« Il est désormais clair pour nous tous maintenant, que nous sommes installés au beau milieu d’une crise… » »
Guinéennes, Guinéens,
Chers compatriotes,
Nous terminons une année difficile qui aura nourri de part et d’autre, des sentiments de doutes et d’interrogations, d’inquiétudes et de craintes, face au présent et au futur, l’avenir et le devenir de notre grande nation.
En ces instants solennels, je rends hommage à nouveau aux 24 victimes dénombrées à ce jour de la tragédie du dépôt de carburant de Kaloum.
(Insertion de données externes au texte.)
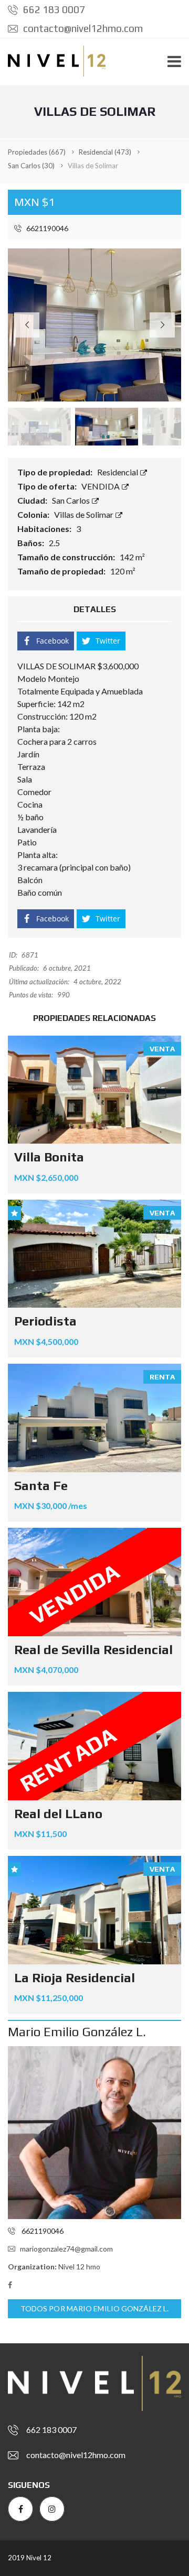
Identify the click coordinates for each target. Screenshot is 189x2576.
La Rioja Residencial (74, 1978)
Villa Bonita (49, 1157)
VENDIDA (101, 486)
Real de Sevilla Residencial (93, 1650)
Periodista (45, 1321)
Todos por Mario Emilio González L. (94, 2308)
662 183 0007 (53, 9)
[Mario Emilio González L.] (94, 2132)
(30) (31, 165)
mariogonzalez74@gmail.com (66, 2248)
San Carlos (71, 500)
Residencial (118, 472)
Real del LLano (58, 1814)
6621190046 (46, 228)
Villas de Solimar (84, 514)
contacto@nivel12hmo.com (82, 28)
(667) (37, 152)
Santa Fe (41, 1486)
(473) (105, 152)
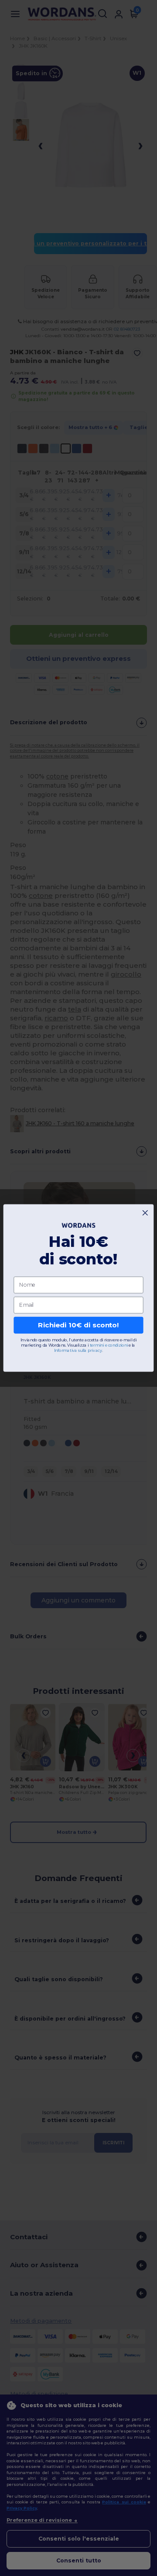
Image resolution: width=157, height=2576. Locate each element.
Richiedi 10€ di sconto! (78, 1325)
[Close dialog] (145, 1213)
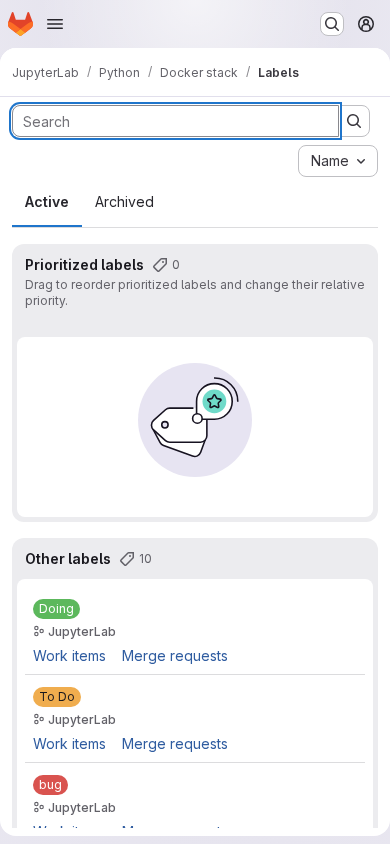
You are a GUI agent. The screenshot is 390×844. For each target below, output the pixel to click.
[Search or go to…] (332, 24)
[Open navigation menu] (55, 24)
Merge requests (175, 655)
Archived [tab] (124, 201)
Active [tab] (47, 201)
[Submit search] (354, 121)
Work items (69, 655)
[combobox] (338, 161)
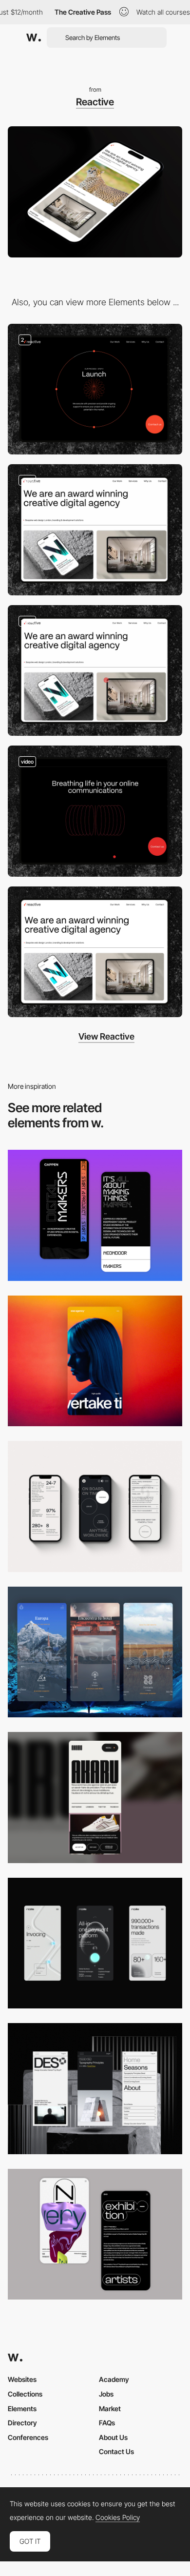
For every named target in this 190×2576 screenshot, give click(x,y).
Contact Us (116, 2451)
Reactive (95, 102)
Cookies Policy (117, 2517)
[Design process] (95, 389)
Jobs (106, 2394)
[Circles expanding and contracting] (95, 811)
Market (110, 2408)
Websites (22, 2379)
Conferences (28, 2437)
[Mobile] (95, 1361)
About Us (113, 2437)
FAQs (107, 2423)
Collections (25, 2394)
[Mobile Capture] (95, 1215)
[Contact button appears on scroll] (95, 529)
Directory (22, 2423)
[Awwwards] (33, 37)
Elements (22, 2408)
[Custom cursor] (95, 670)
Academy (114, 2379)
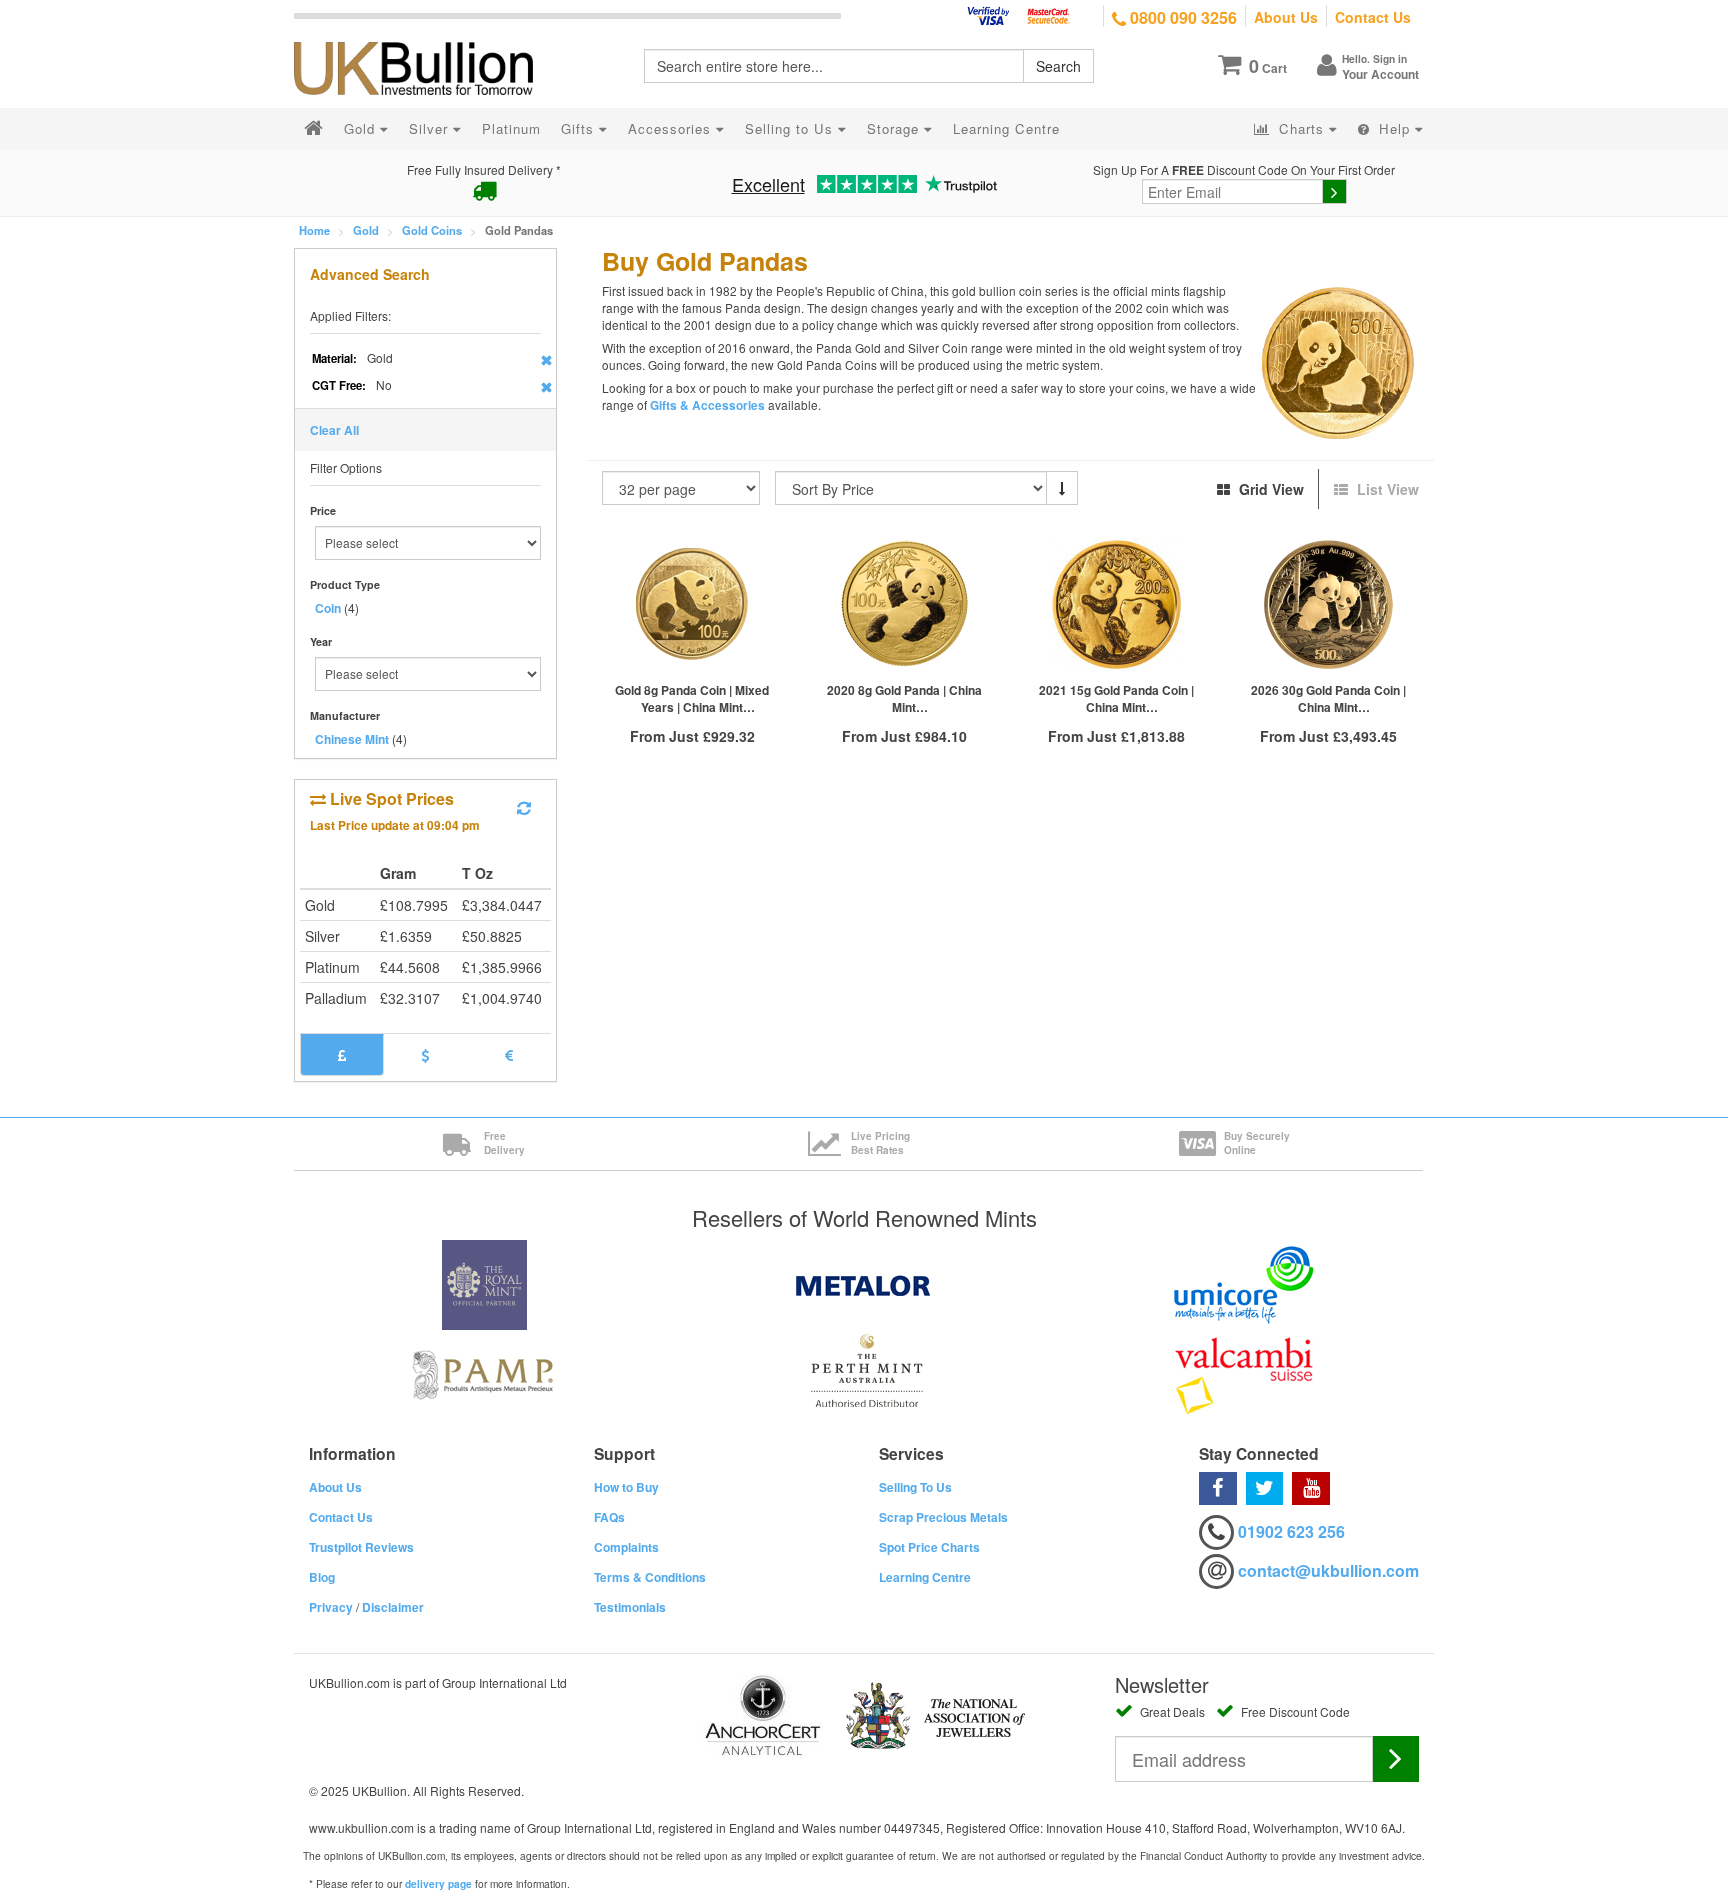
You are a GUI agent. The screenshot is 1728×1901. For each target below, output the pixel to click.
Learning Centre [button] (1006, 128)
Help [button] (1394, 128)
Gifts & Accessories (707, 405)
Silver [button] (431, 128)
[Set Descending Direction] (1062, 488)
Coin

J’exprime également ma compassion aux nombreux blessés, sinistrés ainsi qu’aux populations qui, depuis la survenance de la crise, affrontent avec courage, dignité et résilience, des quotidiens difficiles.
Dans l’attente des conclusions des enquêtes annoncées pour élucider les causes et les circonstances de la tragédie et situer d’éventuelles responsabilités, je salue les efforts des sapeurs-pompiers, le personnel soignant et autres acteurs mobilisés sur le terrain dont les actions héroïques ont permis de circonscrire l’ampleur du drame ainsi que l’élan de solidarité nationale et ainsi que l’assistance des pays amis de la Guinée qui s’expriment depuis et qui contribuent à atténuer les effets de la crise.
Aussi, mes hommages appuyés s’adressent également aux victimes des nombreux cas d’accidents routiers, de l’insécurité devenue ambiante, des incendies interminables, des viols insupportables de mineures et autres délinquances et calamités qui frappent de plein fouet aujourd’hui notre société.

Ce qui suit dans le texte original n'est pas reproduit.